Eğer devlet bu işe ciddi bir şekilde eğilmez ise her geçen gün daha da kötüye gideceğimiz açıktır, aklı başında pek çok bilim adamı “İslamın içi boşaltılıyor” şeklindeki feryadını görmezden gelip bu tür aklı evvellere yol verildikçe sıkıntılarımızın da her geçen gün artacağı artık kesin gibi.

Devlet din eğitimini uygulamalı olarak okullarda kendisi vermeli, çocuk namaz kılmayı, namazda edeceği duaları okullarda öğrenmeli, Bu eğitim sırasında çocuklarımız kesinlikle başka cemaatlerin, tarikatların insafına terk edilmemeli ki yanlış fikirlere kapılmasılar.

Çocuklarımız sözünü ettiğimiz bu bilgisiz-cahil sözde din adamları dolayısı ile gerçekten çok büyük tehlike altındadırlar, Yüzyıllar boyu toplumun önderliğine soyunmuş, toplum tarafından çok büyük bir saygı ve itibar gören din adamlarının arasına karışmış bu aklı evveller dolayısı ile İslam dini gerçekten büyük yara almaktadır.

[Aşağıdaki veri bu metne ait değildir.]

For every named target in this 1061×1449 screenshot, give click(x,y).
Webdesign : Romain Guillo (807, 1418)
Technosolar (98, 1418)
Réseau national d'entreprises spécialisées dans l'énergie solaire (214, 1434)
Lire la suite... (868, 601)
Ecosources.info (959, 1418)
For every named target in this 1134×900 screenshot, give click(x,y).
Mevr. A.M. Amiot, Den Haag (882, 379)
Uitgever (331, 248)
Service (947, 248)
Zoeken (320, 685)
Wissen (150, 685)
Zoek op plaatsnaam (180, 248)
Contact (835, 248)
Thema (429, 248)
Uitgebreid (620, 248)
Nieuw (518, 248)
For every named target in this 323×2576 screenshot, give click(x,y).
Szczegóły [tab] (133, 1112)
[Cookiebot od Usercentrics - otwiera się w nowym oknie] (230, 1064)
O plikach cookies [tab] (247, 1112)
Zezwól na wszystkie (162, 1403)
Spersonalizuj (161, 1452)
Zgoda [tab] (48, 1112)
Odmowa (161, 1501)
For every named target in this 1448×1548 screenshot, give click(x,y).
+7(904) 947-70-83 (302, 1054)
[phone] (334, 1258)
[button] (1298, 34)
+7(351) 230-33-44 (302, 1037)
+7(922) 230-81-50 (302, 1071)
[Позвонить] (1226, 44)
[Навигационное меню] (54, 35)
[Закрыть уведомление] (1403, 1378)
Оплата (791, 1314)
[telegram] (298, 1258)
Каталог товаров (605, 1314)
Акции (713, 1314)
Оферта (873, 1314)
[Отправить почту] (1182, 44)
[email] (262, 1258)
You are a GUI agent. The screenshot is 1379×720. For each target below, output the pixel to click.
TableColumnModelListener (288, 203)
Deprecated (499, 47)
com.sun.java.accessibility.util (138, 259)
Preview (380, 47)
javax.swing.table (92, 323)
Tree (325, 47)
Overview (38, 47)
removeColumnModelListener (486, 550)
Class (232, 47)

Bu tür sıkıntılarda başvurulacak yegane merci olan Diyanet İşleri Başkanlığı da yazımızın başında da belirttiğimiz gibi maalesef derde derman olmaktan çıkmak üzeredir, geçen dönem diyanet İşleri başkanı olarak görev yapan Mehmet Görmez’in “Milyonluk Mercedes” dolayısı ile kurumun aldığı yara sonrası bu başkanlıkta görev yapan birkaç kişinin yaptığı akılsızca açıklama yüzünden vatandaşta Diyanet işler başkanlığına doğru bir ön yargı oluştu.

Gözümüz gibi korumamız gereken İslam dini maalesef ağzından çıkanı duymayan sözde bilim adamları yüzünden sorgulanmaya başlamadan, Millet bu sözde alimlere daha fazla diş bilemeden, birisinin çıkıp bunlara “Ya hayır söyleyin yada susun” demesi sonrasında da din eğitiminin devlet eli ile verilmesi adına gereken ne varsa yapılmalı ve içerisine düştüğümüz bu girdaptan milletimiz kurtarılmalıdır.

Anlamsız bir şekilde üzerine lazım olmayan konularda fetva veren Diyanet İşleri Başkanı Ali Erbaş'a acizane tavsiyemiz, 

"Son dönemde gençler neden Deist oluyor.?

Cami Cemaati her geçen gün neden azalıyor.?

İnsanımız düne göre bugün din adamlarına neden daha az güveniyor.?

Toplumdaki bu ahlak erozyonu neden durdurulamıyor.?"

Sorularına ve o soruların cevaplarına kafa yorması noktasındadır.

Herkes kendi kapısının önünü temizlerse bugün tartıştığımız konular kendi kendi kendine ortadan kaybolur.